*Work instructions*: Summarize the film review below in exactly two sentences.

*Quoted passage*:
* * * * *

Yesterday, Saturday 11th November 2017, I had a last minute opportunity to view the film “In Utero” that was screened as a fundraiser for Belmont Birthing Service, the Australian Breastfeeding Association and Hunter Positive Birth. First of all, may I clearly state that I have no connection to this film, financially or personally.
The following views reflect a topic that I care passionately about and so I just wanted to share my thoughts.
“I came away with a sense of how important prenatal care and education, by a professionally qualified CAPEA Practitioner, is not just for the mother and her baby but also, ultimately for humanity as a whole.” Penny Williams
Written by Kathleen Man Gyllenhaal and produced by Stephen Gyllenhaal and Mathew Brady the In Utero film brings to attention the prenatal period of human development. The film talks about what happens to the baby through the mother in the womb, the implications for the baby and that babies offspring physically, mentally and emotionally.
This film is a minefield!
I was concerned for some of the pregnant women in the audience as the film was very confronting at times. I considered the potential of further burden upon them in the same way that the film already points out – can cause so much damage!
I felt that there almost needs to be a second film, say “In Utero 2”, that could present a more balanced view of the power of prenatal bonding, how it could be enhanced during pregnancy and the early years of life. There is so much data available that could have helped this film to be more balanced with the information that was presented, about the power of bonding, attachment and the profound inner drive of life to explore connect to find meaning and purpose.
There are so many prenatal programmes that address this in particularly elegant ways and that coupled with the fact there is so much neuro- placidity of the brain particularly in the prenatal period gives us much more reason to hope. This was an opportunity that was sadly lost in the film. But maybe this wasn’t what the film’s producers wished for. The film is media and it’s intent is for media.
The film starts with information and data that was collected from the Dutch famine in 1945, in which babies born to mothers who survived the famine had a much higher instance for developing health complications later in life, particularly hypertension and diabetes than the regular population.
Even though our modern world stressors take different forms to that of war and famine, the film links stress with ADHD and Autism. The film talks about epigenetics, which is a process that happens on top of the DNA coding. It refers to other factors that fine tune the genetic material and have the ability to turn genetic expression on and off. Meaning that even though you have a gene for a certain characteristic, it may or may not manifest, depending upon environmental and external factors.
To me the film brought home the importance of quality prenatal education and care. This is a time when and where a woman needs to find “her tribe.” This is way too big for any one mother to be expected to manage. Emotional states are not just abstract entities. For they produce physical changes that have the potential to affect us not just for our lifetime but also for the generations that come after.
The film gives you a real sense of how important pregnancy is and should be shown to the policy makers in boardrooms, parliaments, midwives, obstetricians, parenting educators and anyone who works with pregnant and birthing women.
In conclusion this was a worthwhile film for me to see and I am glad I made the effort. I would however have some reservations about showing the In Utero film to some pregnant women particularly those who are living in vulnerable circumstances. The target audience for this film would ideally be the policy makers, couples planning a pregnancy and for those who are wishing to make sense of some of the difficulties that they are experiencing during their transition to parenthood journey.

* * * * *

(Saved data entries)

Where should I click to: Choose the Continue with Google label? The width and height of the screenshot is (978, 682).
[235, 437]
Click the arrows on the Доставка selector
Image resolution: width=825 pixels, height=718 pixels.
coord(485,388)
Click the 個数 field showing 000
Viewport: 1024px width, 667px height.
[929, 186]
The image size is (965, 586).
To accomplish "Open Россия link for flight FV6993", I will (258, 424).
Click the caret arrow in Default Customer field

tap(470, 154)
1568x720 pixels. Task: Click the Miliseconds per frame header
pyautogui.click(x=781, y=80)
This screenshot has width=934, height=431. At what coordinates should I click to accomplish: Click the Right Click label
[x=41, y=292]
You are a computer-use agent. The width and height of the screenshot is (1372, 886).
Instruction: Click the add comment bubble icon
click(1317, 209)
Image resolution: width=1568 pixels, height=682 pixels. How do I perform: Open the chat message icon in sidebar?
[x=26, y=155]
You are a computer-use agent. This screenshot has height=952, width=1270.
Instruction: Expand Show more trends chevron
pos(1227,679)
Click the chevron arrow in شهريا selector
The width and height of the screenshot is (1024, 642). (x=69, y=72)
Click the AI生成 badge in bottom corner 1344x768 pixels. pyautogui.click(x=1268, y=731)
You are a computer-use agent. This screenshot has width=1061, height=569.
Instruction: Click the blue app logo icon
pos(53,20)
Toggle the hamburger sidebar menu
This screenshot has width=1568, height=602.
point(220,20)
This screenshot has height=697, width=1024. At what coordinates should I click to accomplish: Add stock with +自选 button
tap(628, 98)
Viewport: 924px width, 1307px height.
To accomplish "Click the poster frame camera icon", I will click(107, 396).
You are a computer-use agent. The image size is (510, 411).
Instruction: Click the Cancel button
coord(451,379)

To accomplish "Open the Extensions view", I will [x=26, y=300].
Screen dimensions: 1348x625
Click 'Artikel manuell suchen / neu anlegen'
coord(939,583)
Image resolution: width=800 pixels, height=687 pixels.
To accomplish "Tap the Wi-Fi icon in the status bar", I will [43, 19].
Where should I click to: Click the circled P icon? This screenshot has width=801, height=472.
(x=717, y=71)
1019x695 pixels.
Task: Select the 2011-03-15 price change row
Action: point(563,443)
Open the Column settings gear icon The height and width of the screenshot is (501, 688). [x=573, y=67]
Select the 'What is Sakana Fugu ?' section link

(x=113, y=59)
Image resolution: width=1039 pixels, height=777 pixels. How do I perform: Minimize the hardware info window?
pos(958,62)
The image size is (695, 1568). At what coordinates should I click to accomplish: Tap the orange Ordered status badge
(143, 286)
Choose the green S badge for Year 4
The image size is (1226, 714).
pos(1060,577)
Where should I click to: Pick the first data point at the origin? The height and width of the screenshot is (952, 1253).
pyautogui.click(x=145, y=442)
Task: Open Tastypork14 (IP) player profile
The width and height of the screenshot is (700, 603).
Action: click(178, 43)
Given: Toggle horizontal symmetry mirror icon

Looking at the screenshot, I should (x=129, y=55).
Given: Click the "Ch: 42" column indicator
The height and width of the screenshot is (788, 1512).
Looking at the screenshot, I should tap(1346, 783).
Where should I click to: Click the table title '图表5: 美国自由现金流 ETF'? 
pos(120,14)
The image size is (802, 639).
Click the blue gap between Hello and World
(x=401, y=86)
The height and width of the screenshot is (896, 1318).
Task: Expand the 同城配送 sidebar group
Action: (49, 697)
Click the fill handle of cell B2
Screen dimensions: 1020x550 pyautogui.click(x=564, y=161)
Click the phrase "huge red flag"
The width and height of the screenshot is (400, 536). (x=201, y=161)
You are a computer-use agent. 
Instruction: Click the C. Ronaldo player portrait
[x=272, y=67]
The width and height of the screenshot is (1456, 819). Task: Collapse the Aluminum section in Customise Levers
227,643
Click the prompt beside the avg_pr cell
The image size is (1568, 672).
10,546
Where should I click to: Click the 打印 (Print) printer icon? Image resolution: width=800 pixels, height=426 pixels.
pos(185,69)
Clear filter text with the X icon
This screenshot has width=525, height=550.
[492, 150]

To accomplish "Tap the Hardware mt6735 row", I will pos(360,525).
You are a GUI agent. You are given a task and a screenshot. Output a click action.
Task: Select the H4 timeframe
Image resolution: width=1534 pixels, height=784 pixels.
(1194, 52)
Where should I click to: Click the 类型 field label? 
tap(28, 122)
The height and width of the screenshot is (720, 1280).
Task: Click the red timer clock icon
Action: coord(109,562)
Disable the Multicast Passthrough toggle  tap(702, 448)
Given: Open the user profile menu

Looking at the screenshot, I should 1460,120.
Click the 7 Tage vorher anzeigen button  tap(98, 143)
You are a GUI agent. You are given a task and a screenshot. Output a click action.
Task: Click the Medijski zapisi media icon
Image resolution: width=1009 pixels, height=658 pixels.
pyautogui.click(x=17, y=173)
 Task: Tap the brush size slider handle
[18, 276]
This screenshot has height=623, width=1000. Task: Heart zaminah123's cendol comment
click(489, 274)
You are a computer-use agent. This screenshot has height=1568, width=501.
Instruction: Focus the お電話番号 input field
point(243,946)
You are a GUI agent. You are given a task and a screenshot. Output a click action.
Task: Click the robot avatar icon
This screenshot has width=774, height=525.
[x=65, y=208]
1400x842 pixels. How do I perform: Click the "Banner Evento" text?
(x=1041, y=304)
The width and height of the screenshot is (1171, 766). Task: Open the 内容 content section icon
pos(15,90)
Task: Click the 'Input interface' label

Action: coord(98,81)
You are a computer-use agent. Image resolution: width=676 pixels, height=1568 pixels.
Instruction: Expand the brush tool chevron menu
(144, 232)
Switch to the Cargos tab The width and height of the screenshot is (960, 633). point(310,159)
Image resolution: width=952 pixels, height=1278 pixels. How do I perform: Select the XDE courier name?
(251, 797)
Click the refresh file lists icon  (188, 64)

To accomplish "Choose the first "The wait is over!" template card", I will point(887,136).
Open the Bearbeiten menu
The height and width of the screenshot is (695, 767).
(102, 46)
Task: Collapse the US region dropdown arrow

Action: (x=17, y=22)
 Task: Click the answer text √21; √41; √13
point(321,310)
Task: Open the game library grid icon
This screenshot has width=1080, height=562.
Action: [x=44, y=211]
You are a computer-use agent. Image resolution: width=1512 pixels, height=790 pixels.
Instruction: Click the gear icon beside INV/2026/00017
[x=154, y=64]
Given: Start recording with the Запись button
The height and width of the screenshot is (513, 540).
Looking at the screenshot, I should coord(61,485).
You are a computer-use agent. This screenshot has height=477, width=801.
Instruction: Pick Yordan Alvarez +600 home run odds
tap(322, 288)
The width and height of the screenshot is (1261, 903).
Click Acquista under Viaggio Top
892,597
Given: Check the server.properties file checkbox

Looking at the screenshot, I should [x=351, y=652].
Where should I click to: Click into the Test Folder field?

* * * * *

*Reply*: The review discusses the film "In Utero," which examines the prenatal period and how what happens to a baby through the mother in the womb affects the baby and its offspring physically, mentally and emotionally, drawing on data from the 1945 Dutch famine and on epigenetics. The writer found the film worthwhile and felt it underscored the importance of quality prenatal education and care, but considered it confronting and lacking balance, had reservations about showing it to some pregnant women, and saw its ideal audience as policy makers, couples planning a pregnancy and people facing difficulties in the transition to parenthood.